Une vraie démarche ouverte dès la genèse du service en quelque sorte! Et ce alors que cette ouverture est encore souvent conçue comme un moyen ultérieur de catalyser le développement d'un service quand ses moyens propres et propriétaires ne lui permettent plus de croître de manière endogène.
Une autre conséquence intéressante de cette démarche: ses concurrents (Twitter, Facebook, etc.) vont certainement devoir aussi réviser - quand Google Buzz aura un peu grandi: si l'on part du principe que
9 millions de buzzes d'utilisateurs Buzz en 2 jours, c'est petit.... - leurs positions très propriétaires actuelles en termes de formats et de protocoles et les contraindre à s'ouvrir.
Un bien pour nous autres internautes certes mais pas forcémment un bien pour ces services car leur modèle d'affaires (actuel)
est basé sur un étroit contrôle du contenu généré par leurs utilisateurs alors que ce sont finalement ces utilisateurs qui en ont les propriétaires.
Conclusion: bien joué, Mr Google! Sa
taille de l'ordre de grandeur de l'Internet lui-même et sa profitabilité lui permettent d'avoir une stratégie de croissance propre parfaitement alignée avec la plus grande masse d'acteurs de l'Internet et d'avoir aussi la patience de la mettre en oeuvre. En l'appliquant, de plus, il plante en plus systématiquement ses banderilles sur ces adversaires en les forçant à bouger dans des directions désagréables pour eux.

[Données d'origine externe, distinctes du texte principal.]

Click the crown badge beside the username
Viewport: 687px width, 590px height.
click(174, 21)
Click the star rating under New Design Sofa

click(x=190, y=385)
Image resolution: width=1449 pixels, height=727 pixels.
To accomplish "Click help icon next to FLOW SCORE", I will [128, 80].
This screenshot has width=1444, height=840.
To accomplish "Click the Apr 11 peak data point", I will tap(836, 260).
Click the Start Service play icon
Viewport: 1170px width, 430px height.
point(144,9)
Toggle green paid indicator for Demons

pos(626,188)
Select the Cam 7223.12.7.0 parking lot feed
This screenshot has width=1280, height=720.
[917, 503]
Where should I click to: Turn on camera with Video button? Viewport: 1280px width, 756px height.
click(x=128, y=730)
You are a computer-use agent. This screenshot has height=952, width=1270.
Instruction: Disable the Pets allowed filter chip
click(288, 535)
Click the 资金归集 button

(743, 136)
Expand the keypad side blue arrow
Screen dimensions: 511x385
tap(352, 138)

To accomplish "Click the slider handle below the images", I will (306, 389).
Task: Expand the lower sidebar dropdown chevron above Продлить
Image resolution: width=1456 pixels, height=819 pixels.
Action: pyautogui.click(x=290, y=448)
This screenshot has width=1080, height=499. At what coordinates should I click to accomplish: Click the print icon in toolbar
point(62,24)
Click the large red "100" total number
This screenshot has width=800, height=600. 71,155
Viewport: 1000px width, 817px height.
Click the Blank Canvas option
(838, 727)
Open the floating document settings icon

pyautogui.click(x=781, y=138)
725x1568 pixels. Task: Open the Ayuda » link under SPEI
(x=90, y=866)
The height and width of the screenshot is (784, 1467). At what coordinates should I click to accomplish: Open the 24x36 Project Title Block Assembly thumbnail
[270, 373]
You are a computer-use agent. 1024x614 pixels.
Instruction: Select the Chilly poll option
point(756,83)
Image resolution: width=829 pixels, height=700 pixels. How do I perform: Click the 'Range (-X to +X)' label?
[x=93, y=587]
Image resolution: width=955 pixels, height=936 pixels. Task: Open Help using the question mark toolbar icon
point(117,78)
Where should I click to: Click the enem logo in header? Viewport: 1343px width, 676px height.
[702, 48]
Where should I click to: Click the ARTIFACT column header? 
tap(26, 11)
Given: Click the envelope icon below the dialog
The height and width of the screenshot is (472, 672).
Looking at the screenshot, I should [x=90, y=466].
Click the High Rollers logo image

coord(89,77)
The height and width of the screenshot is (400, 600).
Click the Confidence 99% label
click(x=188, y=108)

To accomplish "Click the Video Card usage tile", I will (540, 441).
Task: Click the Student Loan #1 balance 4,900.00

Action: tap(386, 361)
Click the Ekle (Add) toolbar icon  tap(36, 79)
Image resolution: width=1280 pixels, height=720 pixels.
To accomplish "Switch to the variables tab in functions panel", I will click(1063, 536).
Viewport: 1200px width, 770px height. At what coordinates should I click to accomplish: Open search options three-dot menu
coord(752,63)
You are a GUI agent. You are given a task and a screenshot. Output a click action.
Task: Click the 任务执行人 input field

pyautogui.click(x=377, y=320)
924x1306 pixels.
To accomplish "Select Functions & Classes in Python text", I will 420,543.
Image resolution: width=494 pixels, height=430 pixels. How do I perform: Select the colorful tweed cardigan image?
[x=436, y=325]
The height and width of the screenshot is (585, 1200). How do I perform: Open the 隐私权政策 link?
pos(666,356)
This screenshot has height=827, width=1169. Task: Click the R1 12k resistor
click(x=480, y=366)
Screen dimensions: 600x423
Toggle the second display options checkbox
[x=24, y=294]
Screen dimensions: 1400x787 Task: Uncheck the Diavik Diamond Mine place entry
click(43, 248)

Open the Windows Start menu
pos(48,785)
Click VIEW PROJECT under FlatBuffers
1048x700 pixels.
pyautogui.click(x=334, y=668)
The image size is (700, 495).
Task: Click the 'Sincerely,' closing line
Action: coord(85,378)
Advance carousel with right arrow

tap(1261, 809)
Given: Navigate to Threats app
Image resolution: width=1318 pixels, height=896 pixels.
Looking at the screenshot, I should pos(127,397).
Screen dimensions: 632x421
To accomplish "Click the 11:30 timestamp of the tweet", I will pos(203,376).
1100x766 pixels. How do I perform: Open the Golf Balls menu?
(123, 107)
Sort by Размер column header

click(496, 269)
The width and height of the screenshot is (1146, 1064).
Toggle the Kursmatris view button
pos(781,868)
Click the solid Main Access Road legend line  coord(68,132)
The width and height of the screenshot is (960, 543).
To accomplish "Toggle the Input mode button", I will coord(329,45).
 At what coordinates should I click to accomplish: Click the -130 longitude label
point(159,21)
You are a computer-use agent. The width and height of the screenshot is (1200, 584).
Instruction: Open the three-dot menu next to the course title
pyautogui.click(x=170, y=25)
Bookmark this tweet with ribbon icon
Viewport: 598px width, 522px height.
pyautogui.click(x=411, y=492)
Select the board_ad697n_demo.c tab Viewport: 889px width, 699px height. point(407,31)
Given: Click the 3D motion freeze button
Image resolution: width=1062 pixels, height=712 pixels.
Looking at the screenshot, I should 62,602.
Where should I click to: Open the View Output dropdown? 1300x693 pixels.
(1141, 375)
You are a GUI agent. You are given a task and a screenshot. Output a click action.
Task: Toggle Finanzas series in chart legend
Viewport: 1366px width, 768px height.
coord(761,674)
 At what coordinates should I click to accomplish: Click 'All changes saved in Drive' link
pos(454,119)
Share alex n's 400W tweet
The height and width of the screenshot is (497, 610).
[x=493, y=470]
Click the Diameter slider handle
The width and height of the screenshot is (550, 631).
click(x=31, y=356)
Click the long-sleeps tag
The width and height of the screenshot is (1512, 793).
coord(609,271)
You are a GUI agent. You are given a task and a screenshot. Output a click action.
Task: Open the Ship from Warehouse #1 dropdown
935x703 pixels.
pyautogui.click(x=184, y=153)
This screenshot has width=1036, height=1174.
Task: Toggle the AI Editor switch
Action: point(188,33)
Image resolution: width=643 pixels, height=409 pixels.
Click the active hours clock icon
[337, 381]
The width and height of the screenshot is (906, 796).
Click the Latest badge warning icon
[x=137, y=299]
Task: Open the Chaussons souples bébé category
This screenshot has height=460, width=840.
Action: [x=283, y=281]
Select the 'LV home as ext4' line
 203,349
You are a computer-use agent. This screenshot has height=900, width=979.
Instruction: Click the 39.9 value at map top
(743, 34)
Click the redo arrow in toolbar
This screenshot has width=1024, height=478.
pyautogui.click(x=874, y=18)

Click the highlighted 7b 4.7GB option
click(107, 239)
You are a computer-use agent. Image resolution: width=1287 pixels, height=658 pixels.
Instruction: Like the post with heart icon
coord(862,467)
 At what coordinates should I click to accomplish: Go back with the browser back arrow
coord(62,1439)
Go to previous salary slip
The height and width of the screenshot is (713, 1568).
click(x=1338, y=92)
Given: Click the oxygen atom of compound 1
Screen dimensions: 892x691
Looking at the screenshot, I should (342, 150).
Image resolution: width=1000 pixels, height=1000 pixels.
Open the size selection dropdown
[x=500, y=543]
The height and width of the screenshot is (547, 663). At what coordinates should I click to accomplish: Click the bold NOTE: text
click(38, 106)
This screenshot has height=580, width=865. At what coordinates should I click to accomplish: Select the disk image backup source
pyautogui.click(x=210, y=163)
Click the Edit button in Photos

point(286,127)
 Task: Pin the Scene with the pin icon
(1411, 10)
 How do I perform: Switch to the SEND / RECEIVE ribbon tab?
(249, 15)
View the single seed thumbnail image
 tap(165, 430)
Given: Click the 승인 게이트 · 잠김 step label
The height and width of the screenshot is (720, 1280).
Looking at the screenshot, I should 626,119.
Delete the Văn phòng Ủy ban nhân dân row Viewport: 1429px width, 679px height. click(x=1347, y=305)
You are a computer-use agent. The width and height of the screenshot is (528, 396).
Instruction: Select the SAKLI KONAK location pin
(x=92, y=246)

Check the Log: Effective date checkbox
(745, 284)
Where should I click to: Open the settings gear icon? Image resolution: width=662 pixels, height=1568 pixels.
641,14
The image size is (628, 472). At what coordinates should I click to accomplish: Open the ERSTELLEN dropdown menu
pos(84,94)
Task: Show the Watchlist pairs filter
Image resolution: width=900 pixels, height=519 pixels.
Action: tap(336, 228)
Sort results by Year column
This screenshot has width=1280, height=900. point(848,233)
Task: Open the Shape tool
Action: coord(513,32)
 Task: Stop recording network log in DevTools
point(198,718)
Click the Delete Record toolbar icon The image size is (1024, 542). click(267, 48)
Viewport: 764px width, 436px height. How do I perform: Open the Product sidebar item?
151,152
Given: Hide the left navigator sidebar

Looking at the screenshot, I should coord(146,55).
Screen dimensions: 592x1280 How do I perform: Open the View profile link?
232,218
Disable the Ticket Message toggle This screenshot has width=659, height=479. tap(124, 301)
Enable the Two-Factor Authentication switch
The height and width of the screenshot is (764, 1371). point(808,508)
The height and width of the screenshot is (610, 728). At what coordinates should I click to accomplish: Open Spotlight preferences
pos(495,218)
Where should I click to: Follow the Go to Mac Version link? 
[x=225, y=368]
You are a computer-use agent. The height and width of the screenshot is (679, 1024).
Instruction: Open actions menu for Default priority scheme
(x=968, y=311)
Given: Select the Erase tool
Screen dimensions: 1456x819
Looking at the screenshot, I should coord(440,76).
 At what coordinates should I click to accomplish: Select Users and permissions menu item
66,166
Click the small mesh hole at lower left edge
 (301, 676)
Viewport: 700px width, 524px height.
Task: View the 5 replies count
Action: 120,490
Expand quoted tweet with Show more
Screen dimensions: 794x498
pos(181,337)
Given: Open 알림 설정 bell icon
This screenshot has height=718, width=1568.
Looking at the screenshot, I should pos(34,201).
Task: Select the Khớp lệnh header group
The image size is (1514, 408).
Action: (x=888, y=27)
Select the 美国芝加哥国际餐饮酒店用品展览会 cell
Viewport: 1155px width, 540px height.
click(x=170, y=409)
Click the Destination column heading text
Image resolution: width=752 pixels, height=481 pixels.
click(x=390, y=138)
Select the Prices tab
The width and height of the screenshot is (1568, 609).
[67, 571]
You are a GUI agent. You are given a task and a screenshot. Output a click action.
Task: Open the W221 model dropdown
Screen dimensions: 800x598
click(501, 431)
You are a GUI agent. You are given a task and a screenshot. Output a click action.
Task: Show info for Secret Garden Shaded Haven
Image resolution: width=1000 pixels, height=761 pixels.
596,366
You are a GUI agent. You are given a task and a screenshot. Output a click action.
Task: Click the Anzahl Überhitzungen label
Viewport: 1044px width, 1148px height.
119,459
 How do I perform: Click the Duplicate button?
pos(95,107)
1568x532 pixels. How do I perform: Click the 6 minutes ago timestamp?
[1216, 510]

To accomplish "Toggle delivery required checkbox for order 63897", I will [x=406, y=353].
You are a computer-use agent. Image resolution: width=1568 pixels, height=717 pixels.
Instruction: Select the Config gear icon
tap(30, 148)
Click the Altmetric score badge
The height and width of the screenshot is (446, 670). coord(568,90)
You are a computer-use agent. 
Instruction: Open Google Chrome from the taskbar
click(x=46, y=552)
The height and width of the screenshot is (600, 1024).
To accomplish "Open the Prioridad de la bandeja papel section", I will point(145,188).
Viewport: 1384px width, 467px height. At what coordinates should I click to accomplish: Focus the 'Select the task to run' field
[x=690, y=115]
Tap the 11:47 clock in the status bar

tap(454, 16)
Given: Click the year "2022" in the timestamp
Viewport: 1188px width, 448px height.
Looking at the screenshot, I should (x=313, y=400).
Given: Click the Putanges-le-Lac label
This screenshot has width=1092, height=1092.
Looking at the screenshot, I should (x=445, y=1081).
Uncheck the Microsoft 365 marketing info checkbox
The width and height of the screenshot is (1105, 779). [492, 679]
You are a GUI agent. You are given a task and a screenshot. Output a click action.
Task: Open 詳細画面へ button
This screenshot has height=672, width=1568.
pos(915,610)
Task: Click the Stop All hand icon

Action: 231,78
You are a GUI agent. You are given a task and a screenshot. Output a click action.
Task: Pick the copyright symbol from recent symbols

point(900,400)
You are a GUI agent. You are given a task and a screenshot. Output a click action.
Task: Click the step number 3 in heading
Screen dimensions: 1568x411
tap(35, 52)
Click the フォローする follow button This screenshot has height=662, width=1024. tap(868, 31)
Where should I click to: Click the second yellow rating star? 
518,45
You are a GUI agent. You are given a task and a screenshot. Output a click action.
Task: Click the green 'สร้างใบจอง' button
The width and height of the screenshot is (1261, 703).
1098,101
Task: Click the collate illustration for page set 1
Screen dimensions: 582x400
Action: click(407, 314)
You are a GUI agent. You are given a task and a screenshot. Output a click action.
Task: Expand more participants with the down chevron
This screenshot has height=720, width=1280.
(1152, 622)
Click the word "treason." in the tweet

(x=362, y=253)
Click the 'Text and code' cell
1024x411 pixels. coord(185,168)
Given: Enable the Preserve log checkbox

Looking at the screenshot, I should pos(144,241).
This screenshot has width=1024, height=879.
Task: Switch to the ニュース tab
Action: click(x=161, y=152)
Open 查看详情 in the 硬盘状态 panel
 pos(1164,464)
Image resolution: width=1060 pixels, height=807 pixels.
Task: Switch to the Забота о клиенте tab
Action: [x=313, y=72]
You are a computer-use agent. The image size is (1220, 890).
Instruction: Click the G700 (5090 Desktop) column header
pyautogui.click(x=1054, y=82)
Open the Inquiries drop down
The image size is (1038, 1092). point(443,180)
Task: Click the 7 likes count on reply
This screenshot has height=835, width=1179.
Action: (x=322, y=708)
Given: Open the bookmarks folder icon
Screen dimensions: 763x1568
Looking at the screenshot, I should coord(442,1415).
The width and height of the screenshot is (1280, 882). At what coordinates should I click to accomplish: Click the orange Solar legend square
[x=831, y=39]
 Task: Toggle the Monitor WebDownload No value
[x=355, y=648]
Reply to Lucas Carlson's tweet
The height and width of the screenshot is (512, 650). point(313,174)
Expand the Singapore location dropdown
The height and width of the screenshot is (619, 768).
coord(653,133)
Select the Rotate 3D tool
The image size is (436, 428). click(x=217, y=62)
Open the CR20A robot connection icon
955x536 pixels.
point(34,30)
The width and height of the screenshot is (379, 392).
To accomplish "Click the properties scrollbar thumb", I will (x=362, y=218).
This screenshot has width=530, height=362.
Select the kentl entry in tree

PS: en tant qu'utilisateur, je vois 3 avantages initiaux majeurs à Google Buzz par rapport à ses concurrents:
- pas de limite de taille: on peut se tenir aux 140 caractères de Twitter mais on peut aussi faire plus bavard si on voit qu'il y a un créneau sur Buzz pour la volubilité
- flux multimédia: Twitter impose un clic vers un service idoine pour aller voir une photo qu'un utilisateur voulait associer à son tweet. Dans Google Buzz, le multimédia (photos, vidéos, etc... ) intégré dans le texte.
- commentaires attachés: le service Twitter basique (sans l'utilisation de client sophistiqués) impose une gymnastique fastidieuse de rebond entre les différents flux des intervenants d'une conversation. Dans Google Buzz, si je lis un billet initial, je vois juste en dessous les commentaires associés.